My hysteria quickly turned to rage. As I marched across the yard with hose in hand to begin another two-hour watering regiment I suddenly stopped and leaned over some brown-budded flowers laying flat on their sides as though they had been trampled, and shouted, “You will live! YOU WILL LIVE!!!” and then hit them at full-blast. This was also the evening that Bear stopped joining me in the garden, probably because I decided to get him with water at high speed at one point. I saw him trotting through a flower bed I had been scrambling to save, so I turned the hose on him. He gave me a stunned and irritated look, and then trotted defiantly over to a patch of dirt, rolled in it, and headed back up into the house and strutted through the kitchen, leaving a massive trail of mud and dust for me to clean. I deserve that, I thought, and kept watering.
By Friday the front, back, and side yards were beyond repair, at which point I replaced anger with alcohol. Lovely and the rest of the Hill family–including their three children Lively, Amiable and Youngin’, who had been gone all summer and barely knew me–were all coming home the next day. That night I stood out in the garden wearing a white cardigan and tank top, bright pink pajama shorts and old flip-flops with the hose in one hand–the hose-head locked in the “on” position– and my umpteenth Magic Hat Pale Ale in the other. I sprayed endlessly into a large patch of brown somethings and and sang Adele’s “Someone Like You” at the top of my lungs into the bottleneck like it was a microphone. This was defeat, and I had decided to go down sloppy and singing.
The morning the Hills were due to return I was too hungover and in despair to go outside. I let the dog out but did not join him down the driveway to grab the paper. I refused to see it. I spent my time instead cleaning the inside of the house from top to bottom as penance–dusting, sweeping, mopping, doing dishes, vacuuming. All the while I rehearsed a speech I planned to give Lovely about how I could not take the money she had offered me. “Why not?” she would say. “Because I am the bringer of destruction and death,” I would reply as I led her out to her dead yard. I then imagined her falling to her knees sobbing at the sight of the ruins, at which point I would turn around and head back into the house to pack my bags a week premature.
I finished cleaning in just enough time to change my clothes and come walking down the stairs as they opened the front door.

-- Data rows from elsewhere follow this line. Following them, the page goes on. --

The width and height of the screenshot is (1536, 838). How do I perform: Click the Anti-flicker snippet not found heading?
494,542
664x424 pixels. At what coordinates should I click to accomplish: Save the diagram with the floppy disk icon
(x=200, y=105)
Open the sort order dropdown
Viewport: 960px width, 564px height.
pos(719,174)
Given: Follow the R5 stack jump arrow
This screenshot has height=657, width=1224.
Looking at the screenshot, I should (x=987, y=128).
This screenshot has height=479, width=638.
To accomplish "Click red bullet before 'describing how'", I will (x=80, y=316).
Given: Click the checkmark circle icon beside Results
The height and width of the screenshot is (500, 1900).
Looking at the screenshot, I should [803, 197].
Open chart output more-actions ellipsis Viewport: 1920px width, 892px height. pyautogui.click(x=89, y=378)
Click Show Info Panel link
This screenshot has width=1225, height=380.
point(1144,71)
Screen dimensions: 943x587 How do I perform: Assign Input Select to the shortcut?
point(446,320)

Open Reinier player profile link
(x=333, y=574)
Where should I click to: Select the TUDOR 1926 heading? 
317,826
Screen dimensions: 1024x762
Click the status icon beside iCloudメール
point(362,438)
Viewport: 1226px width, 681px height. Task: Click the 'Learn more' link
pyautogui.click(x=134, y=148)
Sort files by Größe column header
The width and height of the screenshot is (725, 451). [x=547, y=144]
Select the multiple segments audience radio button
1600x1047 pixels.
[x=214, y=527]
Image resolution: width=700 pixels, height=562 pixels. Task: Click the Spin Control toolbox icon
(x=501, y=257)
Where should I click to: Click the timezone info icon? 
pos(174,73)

“Hi!” they bellowed with smiles and hugs. I smiled back and held down the vomit of failure.
“How are you? How have things been here? Everything go okay?” Lovely asked as she set down her purse and walked toward the kitchen–which led to the back deck, which overlooked the back garden.
“Oh . . . good. Great. Everything’s been good.” The muscle behind my right eye was twitching uncontrollably.
“Yeah?” she smiled. “Good! And how’s the garden? How’d you do?” She was already walking toward the door and before I knew it she had her hand on the knob and was turning it. My stomach turned with it. Here we go, I braced myself, and then raced to catch up with her.
“Hey, Lovely, wait. I need to tell you something–”
“Oh, my!” She was standing at the edge of the deck looking out. I ran up next to her, and began my speech.
“Yeah, about that. I tried to salvage it–”
“It looks beautiful!”
“–but I’m the bringer of destruc–huh?” I turned my gaze from her face to her focal point: it was alive. Everything was alive. The flowers were standing tall, the bushes were green and full, all of it was alive. My jaw dropped wide. She paced the length of the yard from end to end, stopping every few feet to put her fingertips under the leaves of this flower and that one. They leaned into her hand. A few minutes later we walked back up to the deck toward the house, and Lovely gabbed and gabbed about their trip as we went. I followed close behind simply nodding and smiling. I walked into the house behind her, wiped my shoes on the mat, and turned to shut the door behind us. As I did, I paused briefly and surveyed the perky vegetation standing tall and bright all around.
“Condescending little bastards,” I mumbled, and shut the door.